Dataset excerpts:
____________
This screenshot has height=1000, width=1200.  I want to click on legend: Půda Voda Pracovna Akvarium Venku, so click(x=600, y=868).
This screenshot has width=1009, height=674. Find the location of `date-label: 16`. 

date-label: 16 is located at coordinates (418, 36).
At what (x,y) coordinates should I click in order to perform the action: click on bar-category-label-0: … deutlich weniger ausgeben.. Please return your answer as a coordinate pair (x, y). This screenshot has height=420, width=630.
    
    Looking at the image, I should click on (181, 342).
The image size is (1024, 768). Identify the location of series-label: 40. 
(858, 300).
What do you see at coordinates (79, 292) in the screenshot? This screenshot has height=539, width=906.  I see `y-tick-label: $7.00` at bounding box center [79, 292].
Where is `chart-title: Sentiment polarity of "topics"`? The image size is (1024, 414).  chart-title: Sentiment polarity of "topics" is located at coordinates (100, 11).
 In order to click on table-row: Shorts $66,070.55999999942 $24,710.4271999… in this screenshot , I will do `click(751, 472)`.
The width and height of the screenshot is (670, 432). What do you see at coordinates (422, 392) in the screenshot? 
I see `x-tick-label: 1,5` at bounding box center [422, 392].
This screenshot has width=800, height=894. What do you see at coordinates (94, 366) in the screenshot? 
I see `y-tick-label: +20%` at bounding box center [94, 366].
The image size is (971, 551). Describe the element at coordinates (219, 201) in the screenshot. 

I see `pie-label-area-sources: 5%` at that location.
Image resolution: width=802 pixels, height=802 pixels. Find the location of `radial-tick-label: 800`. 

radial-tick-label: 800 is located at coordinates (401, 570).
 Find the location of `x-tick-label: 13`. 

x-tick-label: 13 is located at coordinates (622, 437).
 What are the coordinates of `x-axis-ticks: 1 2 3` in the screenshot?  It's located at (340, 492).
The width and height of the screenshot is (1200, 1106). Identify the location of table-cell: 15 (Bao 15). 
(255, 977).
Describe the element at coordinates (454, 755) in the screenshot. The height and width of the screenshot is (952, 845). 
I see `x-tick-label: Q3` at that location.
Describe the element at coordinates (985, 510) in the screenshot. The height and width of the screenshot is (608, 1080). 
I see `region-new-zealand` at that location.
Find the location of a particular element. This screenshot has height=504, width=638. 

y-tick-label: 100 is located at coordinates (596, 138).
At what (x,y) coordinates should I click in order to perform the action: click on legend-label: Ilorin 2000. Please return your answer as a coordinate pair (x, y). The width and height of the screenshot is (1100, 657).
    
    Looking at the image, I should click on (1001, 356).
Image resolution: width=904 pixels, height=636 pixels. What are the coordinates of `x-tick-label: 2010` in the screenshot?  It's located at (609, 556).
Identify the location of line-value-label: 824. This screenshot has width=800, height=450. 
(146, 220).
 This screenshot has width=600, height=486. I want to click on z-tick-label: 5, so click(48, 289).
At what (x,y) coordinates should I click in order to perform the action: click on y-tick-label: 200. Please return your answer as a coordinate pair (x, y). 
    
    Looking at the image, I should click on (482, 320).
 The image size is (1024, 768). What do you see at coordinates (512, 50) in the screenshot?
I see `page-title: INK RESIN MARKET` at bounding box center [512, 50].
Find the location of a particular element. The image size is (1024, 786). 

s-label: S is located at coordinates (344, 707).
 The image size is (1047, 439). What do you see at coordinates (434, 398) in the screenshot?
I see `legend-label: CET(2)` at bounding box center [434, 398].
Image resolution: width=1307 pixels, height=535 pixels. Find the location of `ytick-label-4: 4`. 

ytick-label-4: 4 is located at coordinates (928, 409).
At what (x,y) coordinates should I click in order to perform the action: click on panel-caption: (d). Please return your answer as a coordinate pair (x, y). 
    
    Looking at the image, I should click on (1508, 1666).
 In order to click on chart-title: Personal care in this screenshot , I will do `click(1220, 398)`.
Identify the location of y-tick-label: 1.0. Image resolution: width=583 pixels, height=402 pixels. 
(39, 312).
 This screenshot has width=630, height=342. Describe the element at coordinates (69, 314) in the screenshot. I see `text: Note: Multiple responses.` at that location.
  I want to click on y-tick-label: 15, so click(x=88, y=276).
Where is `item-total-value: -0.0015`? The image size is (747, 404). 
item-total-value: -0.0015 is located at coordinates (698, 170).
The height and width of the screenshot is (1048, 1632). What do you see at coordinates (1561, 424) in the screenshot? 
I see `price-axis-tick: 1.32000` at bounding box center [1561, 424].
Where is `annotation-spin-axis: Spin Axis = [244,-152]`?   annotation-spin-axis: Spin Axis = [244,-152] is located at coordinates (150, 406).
____________
ACTIVITY: Write out the records from the line with "on y-tick-label: 200." to the line with "center [434, 398].", replacing "particular" with "specific" and keeping everything else the same.

RESULT OF THIS EXERCISE:
At what (x,y) coordinates should I click in order to perform the action: click on y-tick-label: 200. Please return your answer as a coordinate pair (x, y). 
    
    Looking at the image, I should click on (482, 320).
 The image size is (1024, 768). What do you see at coordinates (512, 50) in the screenshot?
I see `page-title: INK RESIN MARKET` at bounding box center [512, 50].
Find the location of a specific element. The image size is (1024, 786). 

s-label: S is located at coordinates (344, 707).
 The image size is (1047, 439). What do you see at coordinates (434, 398) in the screenshot?
I see `legend-label: CET(2)` at bounding box center [434, 398].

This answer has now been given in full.